24. Juni 2026 um 08:43

Le ministère de la Famille, de la Femme, de l’Enfance et des Personnes âgées a annoncé l’ouverture de deux concours externes sur épreuves en vue du recrutement de 170 cadres dans les secteurs de l’enfance et de la jeunesse. Les décisions relatives à ces concours ont été publiées dans le Journal officiel de la République tunisienne (JORT) n°63 du 23 juin 2026.

Le premier concours concerne le recrutement de 120 professeurs de jeunesse et d’enfance relevant du corps enseignant placé sous la tutelle du ministère de la Jeunesse et des Sports ainsi que du ministère de la Famille. Les épreuves se dérouleront à partir du 27 août 2026 et les jours suivants.

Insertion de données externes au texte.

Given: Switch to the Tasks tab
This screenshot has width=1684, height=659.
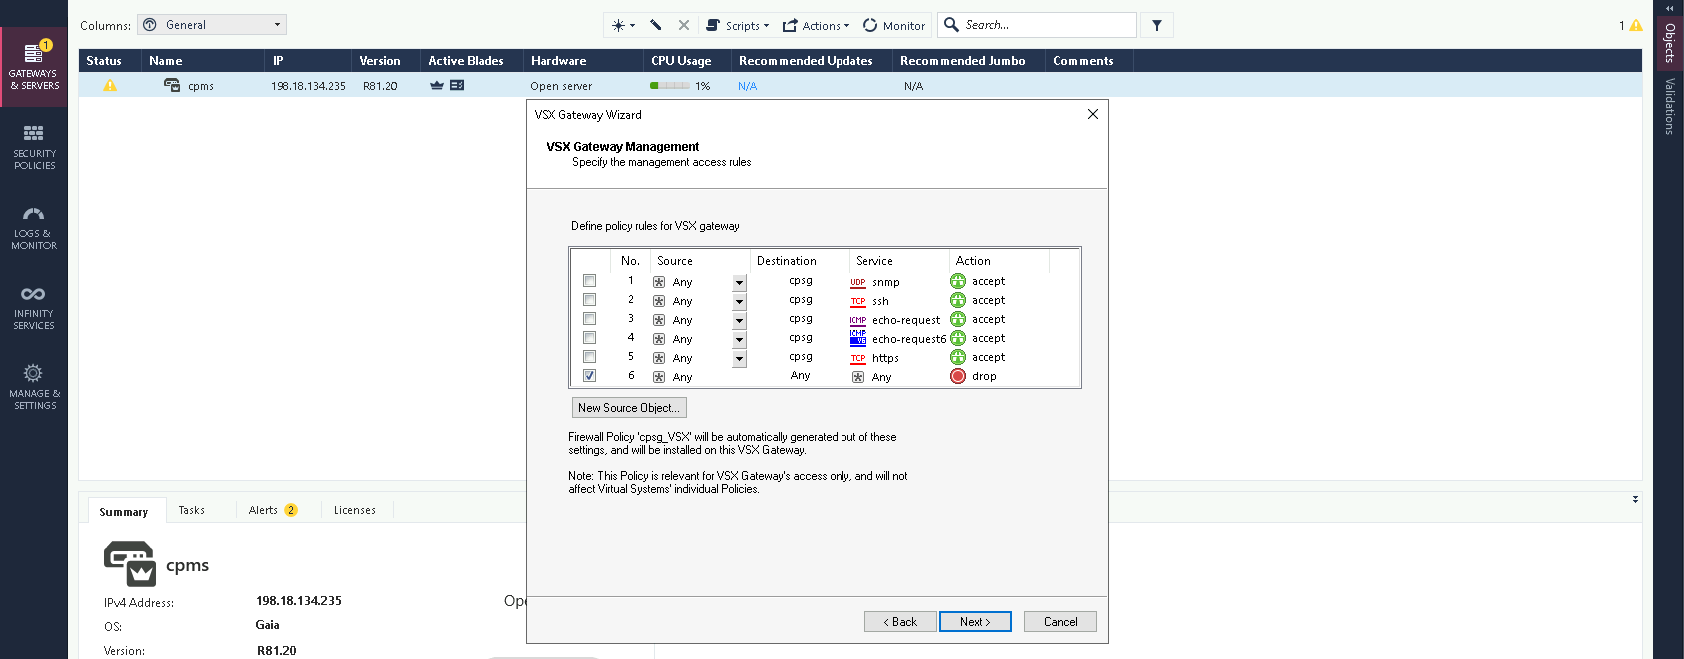Looking at the screenshot, I should (191, 510).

Par ailleurs, le ministère a annoncé l’ouverture d’un second concours externe destiné au recrutement de 50 animateurs de jardins d’enfants relevant du corps des animateurs de la petite enfance. Les épreuves débuteront également à compter du 27 août 2026.

Les inscriptions en ligne pour les deux concours seront ouvertes à partir du 25 juin 2026. Les candidats auront jusqu’au 27 juillet 2026 pour déposer leur candidature.

Selon le ministère, ces recrutements s’inscrivent dans le cadre du renforcement des ressources humaines au sein des structures relevant de sa tutelle. Ils visent également à améliorer les services d’encadrement, d’accompagnement et d’animation destinés aux enfants et aux jeunes à travers les différentes institutions concernées.